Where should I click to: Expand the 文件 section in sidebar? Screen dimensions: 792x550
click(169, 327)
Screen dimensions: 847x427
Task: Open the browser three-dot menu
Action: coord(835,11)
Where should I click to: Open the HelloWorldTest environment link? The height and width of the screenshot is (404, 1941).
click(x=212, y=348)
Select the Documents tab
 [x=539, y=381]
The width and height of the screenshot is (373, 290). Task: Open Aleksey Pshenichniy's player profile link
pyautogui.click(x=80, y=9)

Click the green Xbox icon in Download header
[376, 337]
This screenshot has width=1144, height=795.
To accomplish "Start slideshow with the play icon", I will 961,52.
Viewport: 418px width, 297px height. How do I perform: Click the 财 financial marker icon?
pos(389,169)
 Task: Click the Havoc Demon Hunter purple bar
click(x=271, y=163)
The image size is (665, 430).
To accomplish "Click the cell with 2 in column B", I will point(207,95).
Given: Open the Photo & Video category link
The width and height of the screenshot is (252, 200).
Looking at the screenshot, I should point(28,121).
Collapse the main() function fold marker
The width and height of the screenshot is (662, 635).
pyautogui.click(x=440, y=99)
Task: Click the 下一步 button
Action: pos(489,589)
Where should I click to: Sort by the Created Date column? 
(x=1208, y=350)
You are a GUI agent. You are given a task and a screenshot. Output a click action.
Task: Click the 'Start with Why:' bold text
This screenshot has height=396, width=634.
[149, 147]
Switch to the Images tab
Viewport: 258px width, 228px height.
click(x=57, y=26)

────────────────────────────────────────

What to work on: Please reproduce the data word for word, beginning with the line that contains "You are a GUI" and continuing through the end of the data.

Finished exercise:
You are a GUI agent. You are given a task and a screenshot. Output a click action.
Task: Click the 'Start with Why:' bold text
This screenshot has height=396, width=634.
[149, 147]
Switch to the Images tab
Viewport: 258px width, 228px height.
click(x=57, y=26)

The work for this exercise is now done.